Journalist Vicente Jorge Silva passed away



[ad_1]

Vicente Jorge Silva relaunched and directed the Funchal trade (city where he was born in 1945), he was deputy director of Quick and later co-founder and director of Public. He died during the early hours of this Tuesday, in Lisbon.

The news was advanced by the newspaper Public.

Born in Funchal, where he was born on November 8, 1945, Vicente Jorge Silva was passionate about cinema, but he ended up making a career in journalism, having also been a deputy, an experience that he did not like.

When he was only 15 years old, when he admitted to RTP Madeira that he was “a bit rebellious”, he was forced to leave the institute, due to problems with the PIDE, which is why he was writing at that time. He began to have problems with the Estado Novo Political Police, around the age of 14.

“They called me to the PIDE for writing things in the newspapers that I should not have done. Dare to write in the newspapers without being old enough for that was already a sign of rebellion that annoyed them”, Vicente Jorge Silva recalled in an interview.

He lived in France, where he worked in a glue factory and then in England, where he tried to enroll in film school, but the Portuguese consulate did not extend his visa, ending up washing dishes in a hotel. He returned to Madeira in 1966, to breathe new life into the regional newspaper. Funchal trade.

Vicente Jorge Silva marked a generation in journalism in Portugal, his controversial expression “scratch generation”, in an editorial that he signed during the student demonstrations against the then Minister of Education of the Government of Aníbal Cavaco Silva, Manuela Ferreira Leite.

He began by writing articles about films on the “Focus” page of Jornal da Madeira, later assuming the direction of Comércio do Funchal. Later, as editor-in-chief and deputy director of the Quick, was responsible for launching that weekly magazine. But the launch of Público was “his greatest professional challenge,” according to the newspaper’s publication.

The idea of ​​creating a “modern European magazine of reference” came from Vicente Jorge Silva, but several journalists from Quick – such as Jorge Wemans, Augusto M. Seabra, Henrique Cayatte, José Manuel Fernandes, José Vítor Malheiros, Nuno Pacheco, Joaquim Fidalgo and José Queirós.

In 1996 he left Público, at the age of 51, and began directing the magazine.
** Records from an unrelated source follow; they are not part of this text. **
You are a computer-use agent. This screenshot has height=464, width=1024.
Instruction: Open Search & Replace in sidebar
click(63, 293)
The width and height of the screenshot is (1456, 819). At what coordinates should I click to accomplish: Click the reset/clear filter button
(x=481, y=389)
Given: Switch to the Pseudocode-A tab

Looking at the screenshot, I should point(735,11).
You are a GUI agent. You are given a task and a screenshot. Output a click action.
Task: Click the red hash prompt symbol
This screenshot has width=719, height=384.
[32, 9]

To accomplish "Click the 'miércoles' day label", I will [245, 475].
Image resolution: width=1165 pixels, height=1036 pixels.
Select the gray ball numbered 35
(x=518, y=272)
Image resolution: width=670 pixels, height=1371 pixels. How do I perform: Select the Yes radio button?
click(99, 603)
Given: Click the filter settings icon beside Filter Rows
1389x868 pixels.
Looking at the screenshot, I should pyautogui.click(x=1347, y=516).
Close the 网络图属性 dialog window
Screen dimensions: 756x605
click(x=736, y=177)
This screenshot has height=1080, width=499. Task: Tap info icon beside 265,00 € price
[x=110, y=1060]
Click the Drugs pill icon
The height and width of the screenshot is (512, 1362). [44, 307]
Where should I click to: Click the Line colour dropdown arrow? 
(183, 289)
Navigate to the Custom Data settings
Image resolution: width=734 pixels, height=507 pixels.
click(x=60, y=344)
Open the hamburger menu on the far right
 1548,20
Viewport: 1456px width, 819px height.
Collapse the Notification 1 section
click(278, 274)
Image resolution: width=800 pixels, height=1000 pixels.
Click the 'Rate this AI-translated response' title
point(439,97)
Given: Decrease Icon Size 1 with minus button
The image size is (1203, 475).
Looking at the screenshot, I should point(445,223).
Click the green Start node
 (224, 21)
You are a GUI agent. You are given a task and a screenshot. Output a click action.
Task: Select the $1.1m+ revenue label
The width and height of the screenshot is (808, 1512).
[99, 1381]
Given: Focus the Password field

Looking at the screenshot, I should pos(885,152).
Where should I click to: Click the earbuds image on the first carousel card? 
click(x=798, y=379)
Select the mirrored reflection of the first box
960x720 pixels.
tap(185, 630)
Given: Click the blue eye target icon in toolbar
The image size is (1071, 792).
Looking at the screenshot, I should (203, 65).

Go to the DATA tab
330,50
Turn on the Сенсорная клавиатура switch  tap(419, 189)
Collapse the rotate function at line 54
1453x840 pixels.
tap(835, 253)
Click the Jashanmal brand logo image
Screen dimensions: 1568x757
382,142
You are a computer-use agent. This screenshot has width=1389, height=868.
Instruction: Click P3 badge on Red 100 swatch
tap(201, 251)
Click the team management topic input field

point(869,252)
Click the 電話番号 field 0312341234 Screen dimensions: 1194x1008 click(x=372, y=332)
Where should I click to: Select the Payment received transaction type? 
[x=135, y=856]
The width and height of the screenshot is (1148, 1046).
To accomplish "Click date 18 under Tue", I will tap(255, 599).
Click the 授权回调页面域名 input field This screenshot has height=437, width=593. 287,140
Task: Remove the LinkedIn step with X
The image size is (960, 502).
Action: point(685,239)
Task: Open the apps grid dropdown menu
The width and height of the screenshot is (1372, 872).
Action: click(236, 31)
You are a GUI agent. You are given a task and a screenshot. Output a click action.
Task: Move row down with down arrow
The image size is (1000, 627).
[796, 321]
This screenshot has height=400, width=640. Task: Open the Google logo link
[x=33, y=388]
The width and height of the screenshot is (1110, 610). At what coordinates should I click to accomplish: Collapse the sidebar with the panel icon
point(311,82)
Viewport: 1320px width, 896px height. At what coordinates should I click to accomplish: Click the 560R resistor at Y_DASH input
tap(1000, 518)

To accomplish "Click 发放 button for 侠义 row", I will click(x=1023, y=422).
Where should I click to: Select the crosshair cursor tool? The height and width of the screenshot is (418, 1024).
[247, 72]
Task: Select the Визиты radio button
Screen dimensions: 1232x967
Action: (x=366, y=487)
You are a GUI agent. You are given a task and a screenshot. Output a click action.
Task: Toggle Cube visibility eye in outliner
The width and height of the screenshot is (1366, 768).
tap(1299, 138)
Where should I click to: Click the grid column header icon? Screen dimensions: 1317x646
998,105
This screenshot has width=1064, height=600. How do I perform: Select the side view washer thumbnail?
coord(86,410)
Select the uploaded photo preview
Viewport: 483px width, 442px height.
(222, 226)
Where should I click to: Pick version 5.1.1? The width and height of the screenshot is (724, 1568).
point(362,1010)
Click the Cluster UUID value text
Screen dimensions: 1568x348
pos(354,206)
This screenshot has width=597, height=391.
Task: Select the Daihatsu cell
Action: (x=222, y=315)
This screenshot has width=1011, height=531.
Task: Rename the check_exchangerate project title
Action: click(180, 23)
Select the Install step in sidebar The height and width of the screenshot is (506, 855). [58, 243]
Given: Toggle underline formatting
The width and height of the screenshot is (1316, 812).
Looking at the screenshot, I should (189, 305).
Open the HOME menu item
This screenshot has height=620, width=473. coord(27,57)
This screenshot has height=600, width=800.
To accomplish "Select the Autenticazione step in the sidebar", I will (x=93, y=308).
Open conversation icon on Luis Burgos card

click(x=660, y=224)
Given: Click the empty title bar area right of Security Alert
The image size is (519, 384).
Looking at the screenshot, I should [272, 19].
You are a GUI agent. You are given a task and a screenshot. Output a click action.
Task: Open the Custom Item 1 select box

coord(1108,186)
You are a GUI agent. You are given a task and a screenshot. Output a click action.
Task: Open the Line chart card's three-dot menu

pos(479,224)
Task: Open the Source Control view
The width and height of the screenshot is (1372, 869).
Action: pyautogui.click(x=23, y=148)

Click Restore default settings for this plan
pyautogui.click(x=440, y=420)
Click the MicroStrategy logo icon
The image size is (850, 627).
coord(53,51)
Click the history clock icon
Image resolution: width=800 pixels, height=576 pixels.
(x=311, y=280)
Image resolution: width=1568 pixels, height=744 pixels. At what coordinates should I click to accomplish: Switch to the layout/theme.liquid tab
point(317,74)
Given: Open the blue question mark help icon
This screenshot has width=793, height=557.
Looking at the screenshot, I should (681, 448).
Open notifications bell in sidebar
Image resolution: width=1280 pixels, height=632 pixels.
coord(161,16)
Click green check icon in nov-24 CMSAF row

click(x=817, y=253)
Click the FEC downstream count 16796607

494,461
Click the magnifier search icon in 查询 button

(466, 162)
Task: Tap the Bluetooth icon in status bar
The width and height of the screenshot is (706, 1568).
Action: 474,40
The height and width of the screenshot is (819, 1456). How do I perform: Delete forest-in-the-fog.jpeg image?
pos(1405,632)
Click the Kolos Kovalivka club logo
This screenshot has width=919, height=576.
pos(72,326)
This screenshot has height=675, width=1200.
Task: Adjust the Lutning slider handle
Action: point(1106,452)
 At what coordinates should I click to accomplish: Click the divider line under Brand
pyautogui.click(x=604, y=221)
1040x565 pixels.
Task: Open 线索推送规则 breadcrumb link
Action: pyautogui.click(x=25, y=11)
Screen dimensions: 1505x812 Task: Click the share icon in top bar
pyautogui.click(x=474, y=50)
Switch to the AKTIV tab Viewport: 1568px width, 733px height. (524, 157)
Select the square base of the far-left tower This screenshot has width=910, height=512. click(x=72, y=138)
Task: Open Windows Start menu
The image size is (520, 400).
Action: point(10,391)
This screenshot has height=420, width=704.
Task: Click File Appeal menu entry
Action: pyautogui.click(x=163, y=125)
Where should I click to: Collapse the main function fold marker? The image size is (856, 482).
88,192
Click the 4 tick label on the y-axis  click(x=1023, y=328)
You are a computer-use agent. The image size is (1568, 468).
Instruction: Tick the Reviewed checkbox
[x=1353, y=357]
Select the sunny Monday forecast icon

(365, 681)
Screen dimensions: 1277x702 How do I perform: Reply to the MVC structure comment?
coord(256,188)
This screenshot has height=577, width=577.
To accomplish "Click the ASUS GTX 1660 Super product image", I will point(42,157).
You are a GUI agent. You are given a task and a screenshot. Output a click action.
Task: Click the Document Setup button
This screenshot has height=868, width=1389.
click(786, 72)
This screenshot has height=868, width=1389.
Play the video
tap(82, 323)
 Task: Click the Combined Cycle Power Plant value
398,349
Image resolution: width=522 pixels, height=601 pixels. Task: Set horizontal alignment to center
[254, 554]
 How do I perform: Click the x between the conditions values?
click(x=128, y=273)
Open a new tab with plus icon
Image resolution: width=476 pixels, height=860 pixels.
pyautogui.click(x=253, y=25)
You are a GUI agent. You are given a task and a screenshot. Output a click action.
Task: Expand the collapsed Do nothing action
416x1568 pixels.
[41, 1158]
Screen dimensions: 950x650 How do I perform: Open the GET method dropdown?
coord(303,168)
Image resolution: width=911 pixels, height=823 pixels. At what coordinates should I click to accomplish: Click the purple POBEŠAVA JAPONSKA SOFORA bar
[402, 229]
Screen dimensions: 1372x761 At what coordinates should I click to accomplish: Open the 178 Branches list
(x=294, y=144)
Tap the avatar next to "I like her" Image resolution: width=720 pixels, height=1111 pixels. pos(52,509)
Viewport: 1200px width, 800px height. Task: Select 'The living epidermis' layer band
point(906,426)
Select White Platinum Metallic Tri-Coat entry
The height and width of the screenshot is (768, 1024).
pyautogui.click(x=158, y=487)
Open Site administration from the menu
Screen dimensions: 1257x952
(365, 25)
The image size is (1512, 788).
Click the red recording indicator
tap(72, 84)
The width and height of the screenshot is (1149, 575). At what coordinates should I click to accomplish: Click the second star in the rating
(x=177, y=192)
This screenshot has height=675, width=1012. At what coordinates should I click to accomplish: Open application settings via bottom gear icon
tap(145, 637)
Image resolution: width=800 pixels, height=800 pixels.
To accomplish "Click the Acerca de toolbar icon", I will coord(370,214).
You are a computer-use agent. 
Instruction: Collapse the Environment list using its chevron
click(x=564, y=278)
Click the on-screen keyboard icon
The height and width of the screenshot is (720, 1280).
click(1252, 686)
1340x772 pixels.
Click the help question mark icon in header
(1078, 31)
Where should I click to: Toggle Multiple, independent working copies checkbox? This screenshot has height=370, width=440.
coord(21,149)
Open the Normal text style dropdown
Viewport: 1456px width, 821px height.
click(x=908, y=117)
To invest, which did not last long.

“In fact, since Public I never had anything to fill my measurements”he admitted to the Observer, exactly one year ago.

The journalist was a columnist for several newspapers, including Diário de Notícias and Público, where he returned in recent years, occupying the column that had been Vasco Pulido Valente.

As a journalist, he was also distinguished with two awards, among which is the Cupertino Miranda Award, considered the most relevant at that time in Portuguese journalism.

In addition to journalism, Vicente Jorge Silva embraced projects in cinema and politics, while he was a deputy for the Socialist Party, elected by the Lisbon constituency.

Vicente Jorge Silva was a militant and deputy of the PS, between 2002 and 2004. He did not like the experience as a deputy because for a journalist “you cannot change your skin and your soul,” he said in an interview four years ago, pointing out that this Comment is not translated into a critique of the essence of political life.

“The cinema was a great dream”, but it was more difficult “to be a filmmaker than a journalist”, stated in the interview “One life, one story” to RTP Madeira on March 18, 2016, adding that when he had bad grades, his parents would not let him go to the movies.

As a filmmaker, the films “The limit and the hours” (1961), “The speech of power” (1976), “Vicente Photographer” (1978), “The bicycle – O the time that the earth forgot” (1979) stand out. and “Isla Colombo (1997)”. Porto Santo (1997), his latest film work, was shown at the Geneva International Festival.